#### Tasks to complete
• 1. Write out the passage of the reporters' notebook column that opens with the words containing "Also in attendance" and closes with "has to offer.".
• 2. Carry on the reporters' notebook column about Wheeling, starting right after its last sentence.

#### Document extract
/---
Editor's note: Reporters are constantly surveying their surroundings, and in doing so often turn up many tidbits of news that don't make it into the daily newspaper.
This space serves as a spot to aggregate and publish those items that otherwise would stay locked away forever in the reporters' notebook.
Walking the Beat
It was good to see many representatives from the Wheeling Police Department patrolling Centre Market last weekend during the Wing Fest event. It was even better to see them talking with many of those in attendance. Law enforcement officials often say it is important to form relationships with the public before an emergency, and this was a fine example of that theory in action.
Also in attendance was Police Chief Shawn Schwertfeger, though not on duty: The chief was seen enjoying the evening's activities, and our reporter caught him singing along with the live entertainment.
Just another reminder that law enforcement officials are people, too.
Best of the Fest
Speaking of the Centre Market Wing Fest, the organizers of the event - as well as those in attendance - should be commended for making the event fun, well-organized and an example of what Wheeling has to offer.
\---
Stored data entries
/---
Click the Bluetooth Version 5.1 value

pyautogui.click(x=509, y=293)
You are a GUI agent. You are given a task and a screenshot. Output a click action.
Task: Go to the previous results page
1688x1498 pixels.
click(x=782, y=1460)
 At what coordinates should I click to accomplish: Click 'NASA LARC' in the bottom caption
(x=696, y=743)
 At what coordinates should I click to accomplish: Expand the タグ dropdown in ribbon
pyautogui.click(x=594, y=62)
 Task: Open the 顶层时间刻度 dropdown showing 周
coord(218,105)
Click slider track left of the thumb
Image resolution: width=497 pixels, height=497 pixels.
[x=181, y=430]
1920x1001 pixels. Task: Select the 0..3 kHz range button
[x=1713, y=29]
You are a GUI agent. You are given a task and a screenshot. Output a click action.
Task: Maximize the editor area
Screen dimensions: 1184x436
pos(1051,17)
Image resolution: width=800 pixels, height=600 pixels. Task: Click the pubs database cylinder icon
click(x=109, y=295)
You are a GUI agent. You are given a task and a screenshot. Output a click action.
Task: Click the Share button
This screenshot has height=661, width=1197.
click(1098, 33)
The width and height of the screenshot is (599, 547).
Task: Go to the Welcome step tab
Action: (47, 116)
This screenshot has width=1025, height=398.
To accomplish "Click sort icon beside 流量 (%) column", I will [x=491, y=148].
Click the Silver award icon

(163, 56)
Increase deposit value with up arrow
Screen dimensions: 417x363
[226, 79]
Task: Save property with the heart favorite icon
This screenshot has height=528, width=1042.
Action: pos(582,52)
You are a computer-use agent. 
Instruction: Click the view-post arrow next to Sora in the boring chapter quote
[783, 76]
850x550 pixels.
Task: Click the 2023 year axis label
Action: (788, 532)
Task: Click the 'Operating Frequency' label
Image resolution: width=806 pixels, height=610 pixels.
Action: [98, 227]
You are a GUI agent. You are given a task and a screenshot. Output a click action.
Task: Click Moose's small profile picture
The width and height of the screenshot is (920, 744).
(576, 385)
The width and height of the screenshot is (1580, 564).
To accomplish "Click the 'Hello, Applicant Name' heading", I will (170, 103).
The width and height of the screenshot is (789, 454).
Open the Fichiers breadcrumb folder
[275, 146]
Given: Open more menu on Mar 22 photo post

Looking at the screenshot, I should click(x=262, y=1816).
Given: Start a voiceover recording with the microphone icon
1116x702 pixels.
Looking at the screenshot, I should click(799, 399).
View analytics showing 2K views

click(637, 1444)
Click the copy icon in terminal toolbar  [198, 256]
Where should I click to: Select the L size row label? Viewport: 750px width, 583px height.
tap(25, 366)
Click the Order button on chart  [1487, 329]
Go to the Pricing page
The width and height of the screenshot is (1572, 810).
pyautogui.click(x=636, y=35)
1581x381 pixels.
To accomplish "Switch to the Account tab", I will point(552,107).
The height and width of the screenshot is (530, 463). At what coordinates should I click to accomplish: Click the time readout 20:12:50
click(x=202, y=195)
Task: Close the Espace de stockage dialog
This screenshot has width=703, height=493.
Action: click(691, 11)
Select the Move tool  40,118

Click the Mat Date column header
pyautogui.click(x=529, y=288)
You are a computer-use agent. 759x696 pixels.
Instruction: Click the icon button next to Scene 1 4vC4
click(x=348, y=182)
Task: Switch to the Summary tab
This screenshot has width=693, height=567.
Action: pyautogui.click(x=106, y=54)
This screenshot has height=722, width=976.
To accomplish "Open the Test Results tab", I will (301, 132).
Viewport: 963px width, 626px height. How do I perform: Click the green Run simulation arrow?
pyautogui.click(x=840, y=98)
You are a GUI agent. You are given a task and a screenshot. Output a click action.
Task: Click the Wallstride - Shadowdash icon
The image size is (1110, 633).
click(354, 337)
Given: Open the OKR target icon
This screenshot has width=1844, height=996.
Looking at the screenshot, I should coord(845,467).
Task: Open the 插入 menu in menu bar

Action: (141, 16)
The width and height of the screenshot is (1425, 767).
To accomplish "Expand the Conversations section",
\---
#### Task results
• 1.
Also in attendance was Police Chief Shawn Schwertfeger, though not on duty: The chief was seen enjoying the evening's activities, and our reporter caught him singing along with the live entertainment.
Just another reminder that law enforcement officials are people, too.
Best of the Fest
Speaking of the Centre Market Wing Fest, the organizers of the event - as well as those in attendance - should be commended for making the event fun, well-organized and an example of what Wheeling has to offer.

• 2.
In addition to the rows of restaurants offering wings and other vendors offering drinks, organizations like the Relay for Life and Hope for Hines were on hand, with many of those in attendance making donations or purchasing items for a good cause.
We hope Wing Fest and the multitude of other events happening this summer in The Friendly City become the rule - not the exception.
Boys of Summer
Another sure sign that the summer season has officially begun in the Wheeling area is the sight of the Wheeling Park Patriots varsity football team taking to summer conditioning practice at Wheeling Island Stadium, while the Wheeling Central Maroon Knights football team got a chance to do some summer conditioning drills on the new field at Wheeling Jesuit University.
During a recent roundtable discussion about heart attacks with local emergency medics and Wheeling Hospital doctors, it was noted by a few participants how the lunchtime food provided during the event wasn't exactly heart-healthy: Pepperoni and cheese pizza and chicken wings. But that didn't stop people from eating the food while talking about the signs and symptoms of a heart attack.
Like Mother, Like Son
It was another Storch - not Delegate Erikka Storch, R-Ohio - who recently passed legislation directing a portion of revenue resulting from the state's oil and gas be returned to the counties most affected by the industry.
Storch's son, Seth Storch, an incoming senior at the Linsly School, recently attended Mountaineer Boys State at Jackson's Mill, and was elected to the legislature there.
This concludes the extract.